Go to the Giscus homepage and configure the embedding code. There are a number of settings:

  1. Choose the language
  2. Enter the username / organization name and repository name
  3. Choose how the discussions are to be mapped to the page on your blog. Because for a blog post the title is the basis of the URL, it makes sense to use the Discussion title contains page <title> option.
  4. Under Discussion Category choose Announcements to limit the creation of new discussions to Giscuss and people with maintainer or admin permissions.
  5. Under Features, select the following:
    1. Enable reactions for the main post
    2. Emit discussion metadata
    3. Place the comment box above the comments
  6. Under Theme, select Preferred color scheme so that Giscus matches the color scheme selected by the user for your site.

With these settings in place, you now need to integrate the code into your site. There is a partial partials/comments.html that exists for this purpose and is empty be default.

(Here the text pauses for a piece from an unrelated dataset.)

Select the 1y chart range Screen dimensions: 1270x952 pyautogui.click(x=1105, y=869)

It is included by the content.html partial, so will be included for every page on your site. You may or may not want this. In this tutorial, you will limit the Giscus integration to only blog posts but it is easy enough to leave out the code that achieves this if you want to have Giscus discussions active for every page.

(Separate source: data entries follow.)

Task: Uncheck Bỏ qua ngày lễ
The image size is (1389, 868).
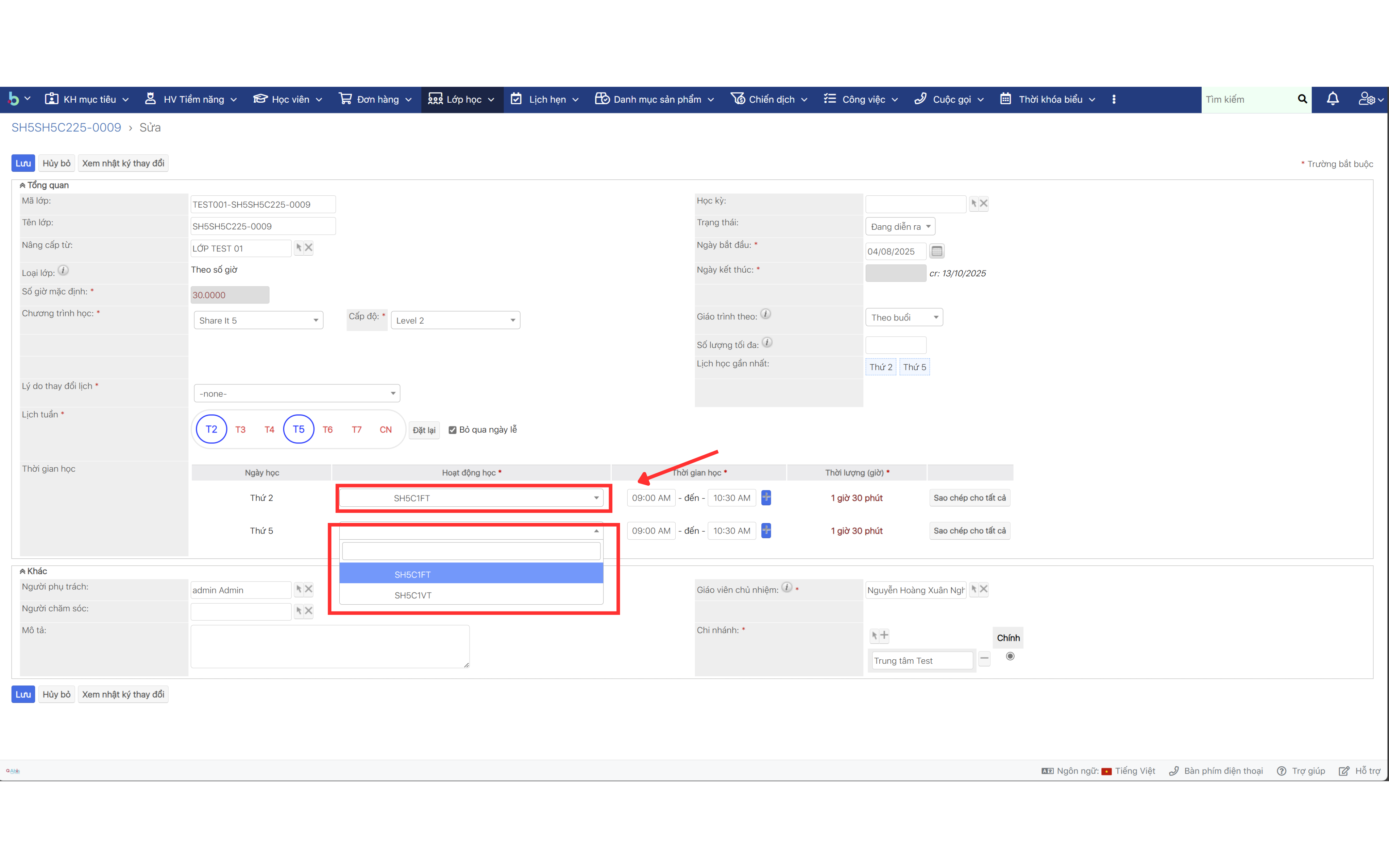Action: click(x=453, y=429)
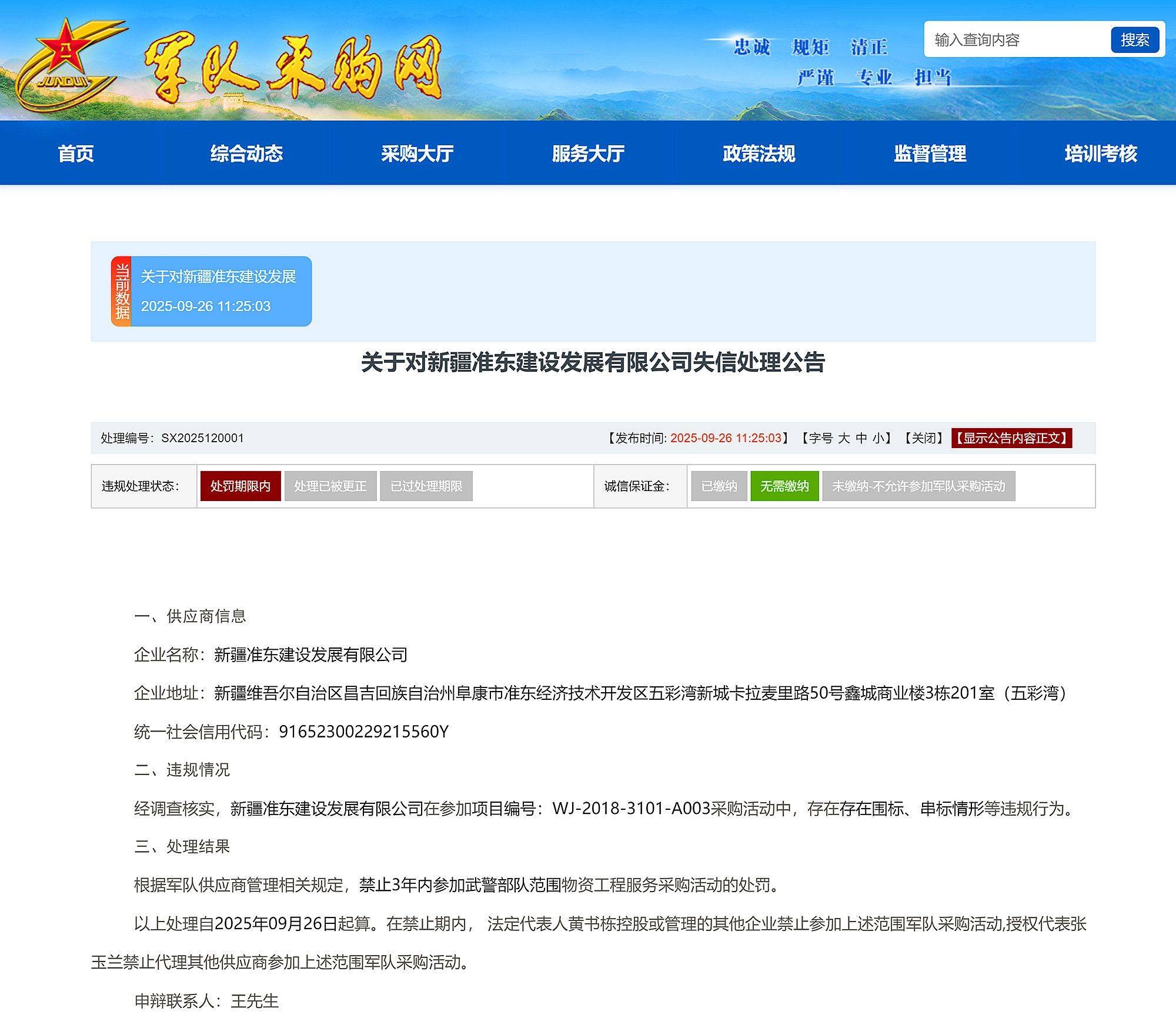Navigate to 首页 home menu

(76, 153)
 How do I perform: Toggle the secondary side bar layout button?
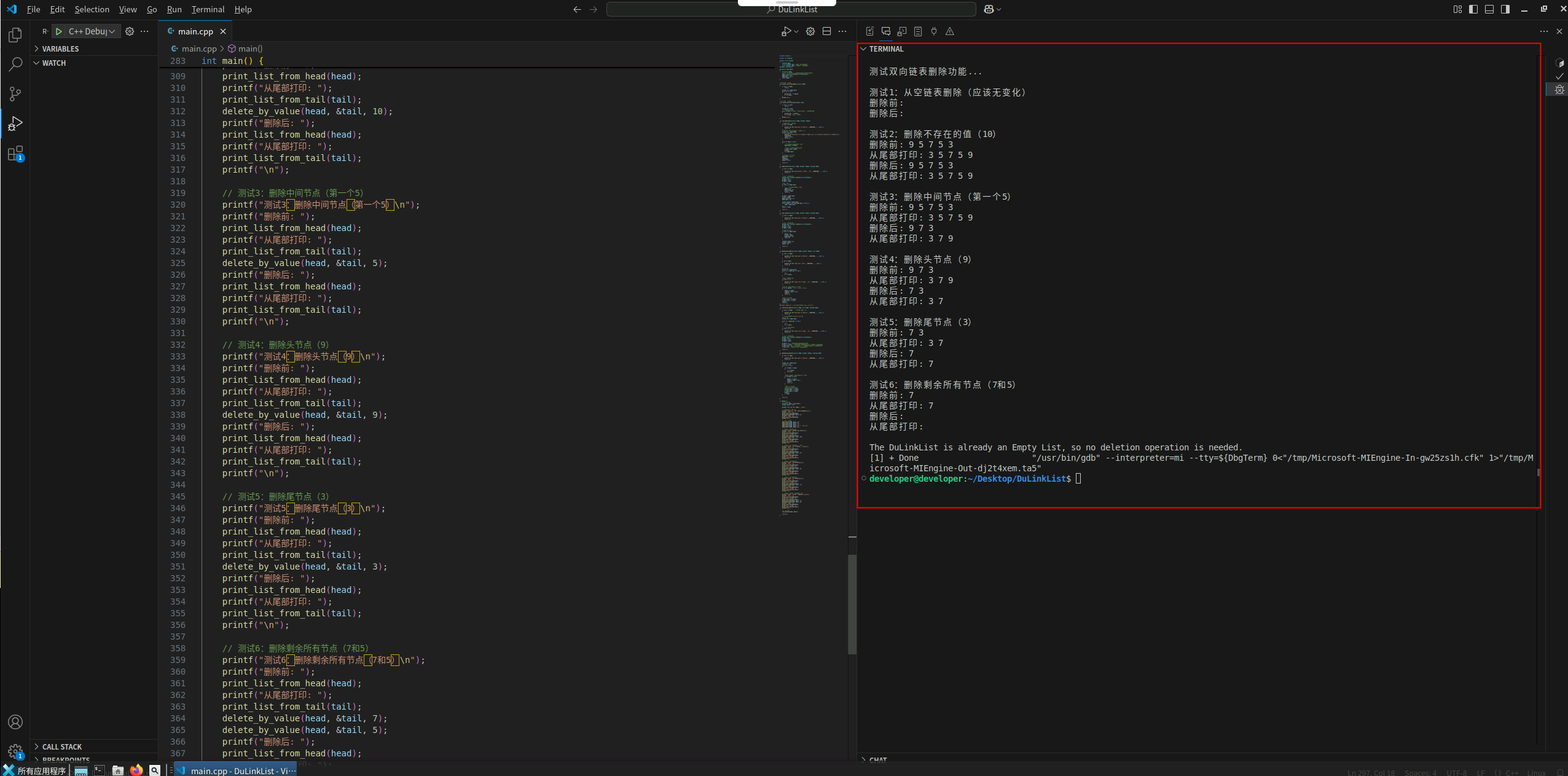coord(1505,9)
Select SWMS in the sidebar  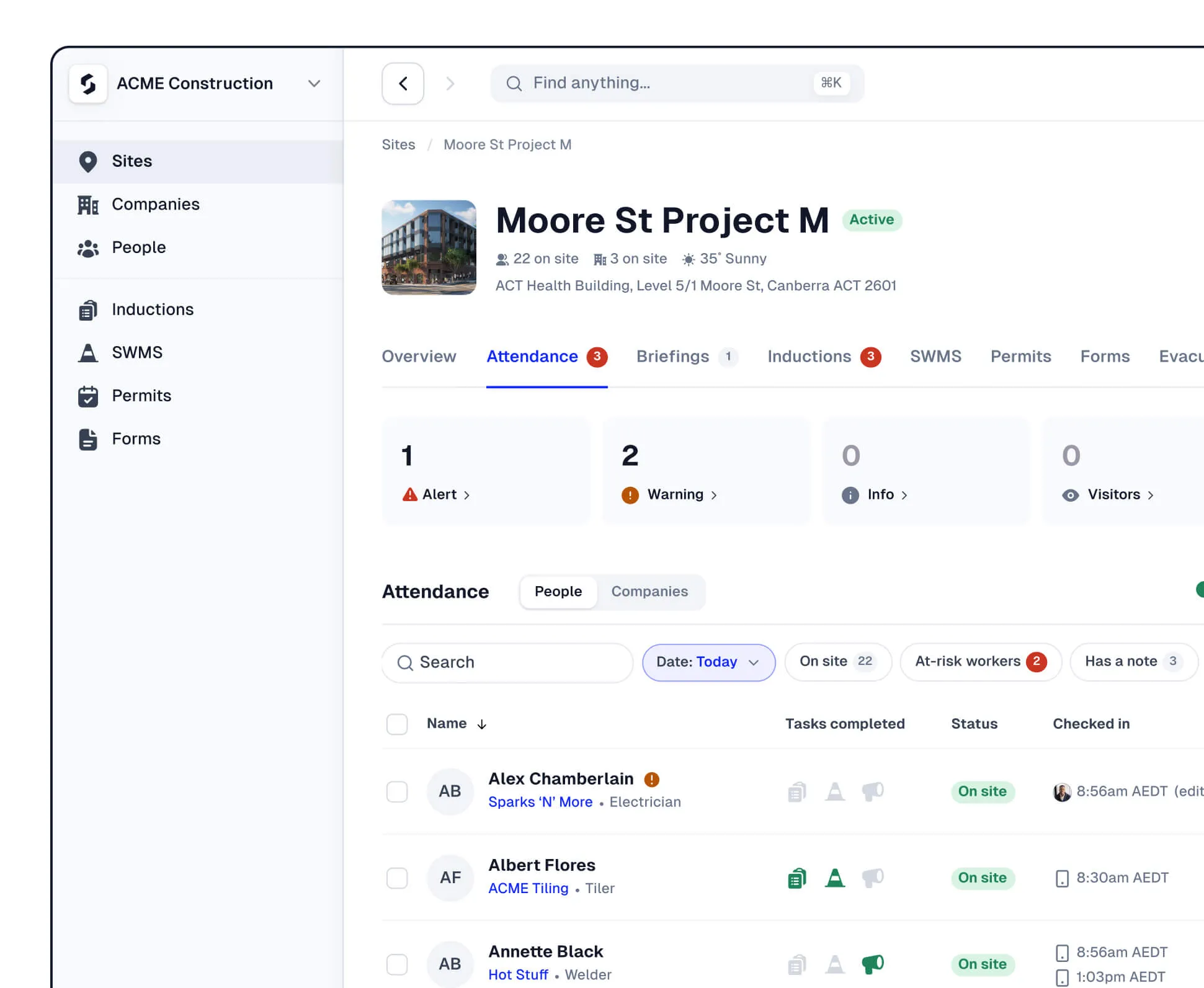point(137,352)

Add Giscus integration code

First, you need to create an overrides directory that will contain the templates and partials you want to override.

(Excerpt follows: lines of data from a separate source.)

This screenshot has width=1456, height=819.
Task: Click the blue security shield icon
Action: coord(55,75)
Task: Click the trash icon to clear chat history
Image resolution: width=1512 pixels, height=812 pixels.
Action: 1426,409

mkdir -p overrides/partials

You need to declare it in your mkdocs.yaml:

theme:
  name: material
  custom_dir: overrides

Now add a file overrides/partials/comments.html and paste in the code snippet you obtained from the Giscus homepage. Look at the result locally and you will see that the integration is active on all pages of the site. If you want to restrict it to your blog posts, you need to add a conditional around the Giscus script that tests if comments should be included. A simple way of doing this is to test for a metadata flag:

{% if page.meta.comments %}
<script>...</script>
{% endif %}

The disadvantage is that you now need to manually turn on comments for each blog post - unless you want to turn them off on some. To get the comments section on all blog posts, use code like this:

{% if page.file.src_uri.startswith('blog/posts') %}
<script>...</script>
{% endif %}

You should see now that the Giscus comments are added at the bottom of your blog posts but not on other pages.

What's next?

This is the end of the blog tutorial. We hope you have enjoyed it and manage to set up your blog the way you like it. There are numerous other features and options that we have not been able to cover here. The blog plugin reference provides comprehensive documentation for the plugin. You may also want to look at the social plugin tutorial to generate social cards for your blog posts that get displayed when you post links to social media systems.